François Fillon promet le référendum d’initiative populaire pour 2011

Texte par FRANCE 24

Dernière modification : 25/11/2010

Le Premier ministre s'est engagé, mardi, sur un calendrier législatif permettant que des référendums d'initiative populaire puissent être organisés dès 2011. En Suisse, cette procédure profite actuellement au parti populiste de l’UDC.

Le référendum d’initiative populaire fera-t-il bientôt partie du paysage en France ? Le Premier ministre François Fillon s’y est engagé, mardi 24 novembre, dans son discours de politique générale devant l’Assemblée nationale. Ce type de consultation électorale, qui permet à un groupe de citoyens d’obtenir par pétition l’organisation d’un vote sur un projet de loi déposé par ses soins, est déjà inscrite dans l’article 11 de la Constitution française depuis la révision constitutionnelle de juillet 2008.

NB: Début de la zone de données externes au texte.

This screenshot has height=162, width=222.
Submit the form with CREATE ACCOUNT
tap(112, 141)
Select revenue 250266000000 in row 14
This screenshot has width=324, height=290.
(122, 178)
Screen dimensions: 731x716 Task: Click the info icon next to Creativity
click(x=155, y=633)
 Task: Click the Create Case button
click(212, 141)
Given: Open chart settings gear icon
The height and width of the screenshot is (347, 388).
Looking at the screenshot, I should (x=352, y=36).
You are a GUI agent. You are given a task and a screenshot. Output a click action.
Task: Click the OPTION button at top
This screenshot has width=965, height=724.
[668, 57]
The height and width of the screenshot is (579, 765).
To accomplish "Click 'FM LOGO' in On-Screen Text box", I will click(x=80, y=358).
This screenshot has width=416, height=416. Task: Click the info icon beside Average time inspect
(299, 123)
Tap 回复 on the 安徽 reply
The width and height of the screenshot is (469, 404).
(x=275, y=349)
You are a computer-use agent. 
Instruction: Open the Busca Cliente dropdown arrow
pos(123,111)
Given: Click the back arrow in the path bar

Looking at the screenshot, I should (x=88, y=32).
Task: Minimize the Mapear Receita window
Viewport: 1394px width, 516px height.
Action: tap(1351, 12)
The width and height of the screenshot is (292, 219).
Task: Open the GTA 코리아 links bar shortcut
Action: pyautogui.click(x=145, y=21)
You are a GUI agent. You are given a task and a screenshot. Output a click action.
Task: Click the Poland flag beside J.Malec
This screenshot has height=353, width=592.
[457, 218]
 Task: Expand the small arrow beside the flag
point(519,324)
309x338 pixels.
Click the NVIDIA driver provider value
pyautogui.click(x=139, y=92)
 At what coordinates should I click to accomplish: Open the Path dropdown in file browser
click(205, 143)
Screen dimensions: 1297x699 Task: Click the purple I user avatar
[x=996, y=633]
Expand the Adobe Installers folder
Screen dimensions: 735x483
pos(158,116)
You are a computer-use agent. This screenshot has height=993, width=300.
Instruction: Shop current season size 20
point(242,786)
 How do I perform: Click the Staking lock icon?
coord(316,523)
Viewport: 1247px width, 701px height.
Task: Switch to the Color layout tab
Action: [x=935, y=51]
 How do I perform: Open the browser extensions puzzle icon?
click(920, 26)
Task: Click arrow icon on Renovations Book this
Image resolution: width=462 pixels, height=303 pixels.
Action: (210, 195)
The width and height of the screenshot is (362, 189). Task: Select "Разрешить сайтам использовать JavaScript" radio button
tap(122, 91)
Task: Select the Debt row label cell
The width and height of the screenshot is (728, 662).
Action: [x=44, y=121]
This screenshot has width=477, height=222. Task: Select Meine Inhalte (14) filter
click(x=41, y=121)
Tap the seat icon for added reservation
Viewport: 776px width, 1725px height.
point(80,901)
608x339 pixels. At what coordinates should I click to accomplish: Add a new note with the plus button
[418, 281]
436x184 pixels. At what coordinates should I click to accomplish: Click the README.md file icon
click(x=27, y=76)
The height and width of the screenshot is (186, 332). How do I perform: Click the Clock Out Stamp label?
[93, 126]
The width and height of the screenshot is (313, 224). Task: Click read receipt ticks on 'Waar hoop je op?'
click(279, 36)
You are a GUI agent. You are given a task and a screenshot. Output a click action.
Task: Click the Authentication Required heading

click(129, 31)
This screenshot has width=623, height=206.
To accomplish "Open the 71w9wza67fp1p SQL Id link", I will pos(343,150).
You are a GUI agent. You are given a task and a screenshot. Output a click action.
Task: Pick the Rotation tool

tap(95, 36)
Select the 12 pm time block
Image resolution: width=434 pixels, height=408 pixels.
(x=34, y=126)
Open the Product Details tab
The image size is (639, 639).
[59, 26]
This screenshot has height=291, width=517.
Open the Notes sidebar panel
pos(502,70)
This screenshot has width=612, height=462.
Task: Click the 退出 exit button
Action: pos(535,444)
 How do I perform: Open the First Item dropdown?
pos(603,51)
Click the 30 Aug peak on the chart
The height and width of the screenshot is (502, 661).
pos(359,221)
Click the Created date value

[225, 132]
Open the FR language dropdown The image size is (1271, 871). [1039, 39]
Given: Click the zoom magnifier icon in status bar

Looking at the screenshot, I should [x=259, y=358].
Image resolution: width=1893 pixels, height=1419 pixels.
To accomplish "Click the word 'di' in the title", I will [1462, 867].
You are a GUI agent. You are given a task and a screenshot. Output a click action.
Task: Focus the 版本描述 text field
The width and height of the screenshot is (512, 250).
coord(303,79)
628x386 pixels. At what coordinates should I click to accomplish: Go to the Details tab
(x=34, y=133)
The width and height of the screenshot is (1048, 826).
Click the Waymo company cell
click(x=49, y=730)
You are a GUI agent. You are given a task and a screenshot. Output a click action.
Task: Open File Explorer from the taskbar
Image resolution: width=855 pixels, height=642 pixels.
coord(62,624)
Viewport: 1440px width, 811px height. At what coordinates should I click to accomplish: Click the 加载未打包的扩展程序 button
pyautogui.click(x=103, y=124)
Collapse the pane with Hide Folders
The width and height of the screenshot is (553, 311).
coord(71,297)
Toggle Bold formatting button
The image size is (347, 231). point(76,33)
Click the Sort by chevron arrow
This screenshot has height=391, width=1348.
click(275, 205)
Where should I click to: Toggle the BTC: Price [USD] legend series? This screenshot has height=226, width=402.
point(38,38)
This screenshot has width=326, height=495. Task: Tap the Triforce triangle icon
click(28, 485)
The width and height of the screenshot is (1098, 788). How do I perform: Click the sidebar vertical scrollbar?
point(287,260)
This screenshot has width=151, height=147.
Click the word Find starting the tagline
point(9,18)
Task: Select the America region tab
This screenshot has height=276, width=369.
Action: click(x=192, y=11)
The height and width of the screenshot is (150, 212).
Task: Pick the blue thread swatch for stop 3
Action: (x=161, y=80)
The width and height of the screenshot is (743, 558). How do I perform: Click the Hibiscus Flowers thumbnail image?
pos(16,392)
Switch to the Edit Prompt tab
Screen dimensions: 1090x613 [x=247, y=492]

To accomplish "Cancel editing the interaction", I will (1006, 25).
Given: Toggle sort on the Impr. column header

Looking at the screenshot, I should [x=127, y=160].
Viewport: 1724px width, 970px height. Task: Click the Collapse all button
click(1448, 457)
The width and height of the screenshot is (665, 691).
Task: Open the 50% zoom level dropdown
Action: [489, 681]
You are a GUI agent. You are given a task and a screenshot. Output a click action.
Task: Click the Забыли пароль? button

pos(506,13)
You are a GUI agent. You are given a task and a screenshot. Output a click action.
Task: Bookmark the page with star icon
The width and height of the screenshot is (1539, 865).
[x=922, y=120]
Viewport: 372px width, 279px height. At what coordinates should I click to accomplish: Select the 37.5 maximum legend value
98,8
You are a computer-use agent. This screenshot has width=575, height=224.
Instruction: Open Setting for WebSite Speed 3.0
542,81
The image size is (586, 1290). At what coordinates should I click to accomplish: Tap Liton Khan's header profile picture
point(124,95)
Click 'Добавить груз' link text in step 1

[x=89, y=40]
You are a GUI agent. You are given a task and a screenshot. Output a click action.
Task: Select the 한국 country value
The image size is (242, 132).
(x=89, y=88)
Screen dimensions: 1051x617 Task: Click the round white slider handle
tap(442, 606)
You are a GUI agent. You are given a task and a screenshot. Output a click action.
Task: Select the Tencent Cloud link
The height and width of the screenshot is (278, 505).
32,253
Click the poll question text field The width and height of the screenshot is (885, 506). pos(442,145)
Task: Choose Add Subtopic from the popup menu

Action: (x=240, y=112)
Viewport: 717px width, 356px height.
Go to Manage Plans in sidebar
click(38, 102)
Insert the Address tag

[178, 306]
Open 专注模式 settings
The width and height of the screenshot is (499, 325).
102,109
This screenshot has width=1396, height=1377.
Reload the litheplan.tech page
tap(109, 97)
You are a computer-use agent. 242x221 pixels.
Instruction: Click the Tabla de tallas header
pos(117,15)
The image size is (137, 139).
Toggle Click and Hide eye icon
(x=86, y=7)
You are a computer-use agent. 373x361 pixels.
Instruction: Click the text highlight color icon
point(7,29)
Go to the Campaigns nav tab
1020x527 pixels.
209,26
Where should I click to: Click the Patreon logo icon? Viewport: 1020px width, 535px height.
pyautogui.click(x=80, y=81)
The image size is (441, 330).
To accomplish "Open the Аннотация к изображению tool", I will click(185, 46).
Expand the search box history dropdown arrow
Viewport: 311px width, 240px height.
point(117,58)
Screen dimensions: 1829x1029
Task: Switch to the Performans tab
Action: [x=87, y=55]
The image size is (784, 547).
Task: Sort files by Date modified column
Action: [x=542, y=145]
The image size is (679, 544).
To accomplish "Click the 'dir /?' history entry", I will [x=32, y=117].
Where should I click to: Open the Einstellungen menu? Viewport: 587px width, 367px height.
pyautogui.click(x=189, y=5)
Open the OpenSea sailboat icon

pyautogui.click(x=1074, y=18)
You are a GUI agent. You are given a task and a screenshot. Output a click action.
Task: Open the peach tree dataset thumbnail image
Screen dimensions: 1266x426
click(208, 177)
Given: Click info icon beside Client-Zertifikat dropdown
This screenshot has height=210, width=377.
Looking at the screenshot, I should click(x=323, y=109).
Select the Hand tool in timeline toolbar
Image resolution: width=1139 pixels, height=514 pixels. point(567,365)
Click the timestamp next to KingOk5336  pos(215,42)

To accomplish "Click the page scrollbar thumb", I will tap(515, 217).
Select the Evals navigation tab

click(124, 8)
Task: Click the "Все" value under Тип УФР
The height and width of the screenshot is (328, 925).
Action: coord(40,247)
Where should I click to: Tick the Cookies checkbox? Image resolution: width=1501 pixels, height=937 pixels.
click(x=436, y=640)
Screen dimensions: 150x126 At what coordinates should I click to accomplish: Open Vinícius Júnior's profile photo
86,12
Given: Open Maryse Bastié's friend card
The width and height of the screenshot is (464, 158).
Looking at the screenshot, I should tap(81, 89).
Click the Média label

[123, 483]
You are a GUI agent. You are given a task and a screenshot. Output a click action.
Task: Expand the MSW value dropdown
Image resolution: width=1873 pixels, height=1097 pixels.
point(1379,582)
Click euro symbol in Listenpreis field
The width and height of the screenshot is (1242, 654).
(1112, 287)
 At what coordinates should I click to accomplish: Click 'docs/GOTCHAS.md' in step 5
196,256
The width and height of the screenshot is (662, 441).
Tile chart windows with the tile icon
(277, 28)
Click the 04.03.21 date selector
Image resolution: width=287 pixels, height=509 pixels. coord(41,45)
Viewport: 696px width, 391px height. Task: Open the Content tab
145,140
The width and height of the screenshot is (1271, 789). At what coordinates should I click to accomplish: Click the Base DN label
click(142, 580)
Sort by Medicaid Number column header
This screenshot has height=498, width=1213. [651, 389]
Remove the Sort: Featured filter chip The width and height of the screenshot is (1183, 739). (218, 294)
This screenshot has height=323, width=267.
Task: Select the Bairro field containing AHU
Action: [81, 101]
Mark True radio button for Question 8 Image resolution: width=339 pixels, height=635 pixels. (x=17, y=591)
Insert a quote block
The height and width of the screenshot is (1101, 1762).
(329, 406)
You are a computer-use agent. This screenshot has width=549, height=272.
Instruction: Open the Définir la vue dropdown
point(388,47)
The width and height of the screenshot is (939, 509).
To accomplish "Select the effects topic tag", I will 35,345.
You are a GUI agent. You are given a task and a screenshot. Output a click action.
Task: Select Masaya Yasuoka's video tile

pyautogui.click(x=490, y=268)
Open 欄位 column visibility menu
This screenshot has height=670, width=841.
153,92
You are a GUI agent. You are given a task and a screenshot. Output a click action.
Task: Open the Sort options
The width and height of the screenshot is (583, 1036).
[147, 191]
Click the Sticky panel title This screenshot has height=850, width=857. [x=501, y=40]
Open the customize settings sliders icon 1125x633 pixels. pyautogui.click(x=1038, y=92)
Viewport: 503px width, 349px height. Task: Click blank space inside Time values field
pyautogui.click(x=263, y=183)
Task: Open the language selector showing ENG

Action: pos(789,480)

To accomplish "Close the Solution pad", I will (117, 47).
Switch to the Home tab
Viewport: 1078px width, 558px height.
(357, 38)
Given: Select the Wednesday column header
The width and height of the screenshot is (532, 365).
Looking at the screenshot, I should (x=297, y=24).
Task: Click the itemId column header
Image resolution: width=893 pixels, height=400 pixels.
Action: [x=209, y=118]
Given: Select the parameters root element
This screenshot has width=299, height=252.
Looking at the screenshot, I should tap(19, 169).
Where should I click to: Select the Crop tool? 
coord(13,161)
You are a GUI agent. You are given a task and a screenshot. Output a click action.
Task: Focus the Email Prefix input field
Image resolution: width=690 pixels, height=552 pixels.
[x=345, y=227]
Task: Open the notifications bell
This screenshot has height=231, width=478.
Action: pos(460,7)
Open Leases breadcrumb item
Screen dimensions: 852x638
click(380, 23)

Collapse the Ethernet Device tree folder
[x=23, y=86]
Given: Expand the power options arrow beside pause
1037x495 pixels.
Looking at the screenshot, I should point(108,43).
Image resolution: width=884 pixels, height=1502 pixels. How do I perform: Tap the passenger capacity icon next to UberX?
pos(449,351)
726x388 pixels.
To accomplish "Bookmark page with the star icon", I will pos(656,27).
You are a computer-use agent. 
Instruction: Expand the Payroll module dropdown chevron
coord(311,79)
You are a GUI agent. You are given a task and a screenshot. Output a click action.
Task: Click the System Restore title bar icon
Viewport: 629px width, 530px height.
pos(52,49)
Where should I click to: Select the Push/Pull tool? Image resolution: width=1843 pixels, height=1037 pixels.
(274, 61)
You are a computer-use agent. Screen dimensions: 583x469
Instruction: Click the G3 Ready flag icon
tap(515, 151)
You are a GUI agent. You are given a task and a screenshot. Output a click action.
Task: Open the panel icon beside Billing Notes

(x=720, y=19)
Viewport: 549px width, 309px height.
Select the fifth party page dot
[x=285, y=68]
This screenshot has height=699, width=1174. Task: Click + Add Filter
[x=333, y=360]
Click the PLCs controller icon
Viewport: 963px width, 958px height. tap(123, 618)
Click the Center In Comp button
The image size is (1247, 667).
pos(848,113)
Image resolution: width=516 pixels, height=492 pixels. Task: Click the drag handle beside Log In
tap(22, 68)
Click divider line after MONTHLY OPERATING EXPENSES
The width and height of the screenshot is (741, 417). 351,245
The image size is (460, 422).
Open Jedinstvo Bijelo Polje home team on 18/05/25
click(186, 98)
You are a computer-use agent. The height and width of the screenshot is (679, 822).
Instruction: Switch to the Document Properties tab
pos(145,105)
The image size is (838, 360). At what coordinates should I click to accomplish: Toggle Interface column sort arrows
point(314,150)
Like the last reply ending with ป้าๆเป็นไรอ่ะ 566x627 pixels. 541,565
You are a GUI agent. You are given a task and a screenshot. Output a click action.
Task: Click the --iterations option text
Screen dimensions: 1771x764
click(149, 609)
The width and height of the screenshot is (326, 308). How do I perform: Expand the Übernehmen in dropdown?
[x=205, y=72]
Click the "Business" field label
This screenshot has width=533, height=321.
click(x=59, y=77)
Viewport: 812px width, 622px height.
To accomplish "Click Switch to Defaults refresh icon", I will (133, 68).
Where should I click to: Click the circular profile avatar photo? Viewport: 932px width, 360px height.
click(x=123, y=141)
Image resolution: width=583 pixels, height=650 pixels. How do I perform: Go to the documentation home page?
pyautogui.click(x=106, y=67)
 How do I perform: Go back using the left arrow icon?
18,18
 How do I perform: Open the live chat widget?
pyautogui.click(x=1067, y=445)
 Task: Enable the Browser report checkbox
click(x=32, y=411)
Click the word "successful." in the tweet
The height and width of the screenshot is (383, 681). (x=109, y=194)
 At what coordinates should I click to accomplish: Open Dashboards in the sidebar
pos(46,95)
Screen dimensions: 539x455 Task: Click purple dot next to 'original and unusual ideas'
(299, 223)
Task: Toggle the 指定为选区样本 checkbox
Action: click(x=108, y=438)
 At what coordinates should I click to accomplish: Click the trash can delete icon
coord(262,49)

Selon cet article 11, il est nécessaire de rassembler les signatures d’un cinquième des parlementaires et de 10% des citoyens inscrits sur les listes électorales - soit environ 4,5 millions de personnes - pour déclencher la procédure de mise en place d'un tel référendum. L’entrée en vigueur du référendum d’initiative populaire dépend à présent d’une loi organique qui, elle, n’a jamais été votée. Le Premier ministre a donc annoncé mardi qu’un tel projet de loi, encadrant les modalités de ce type de référendum, serait présenté en Conseil des ministres "avant la fin de l’année", ouvrant la voie à une adoption définitive au Parlement en 2011, soit près de trois ans après la révision constitutionnelle.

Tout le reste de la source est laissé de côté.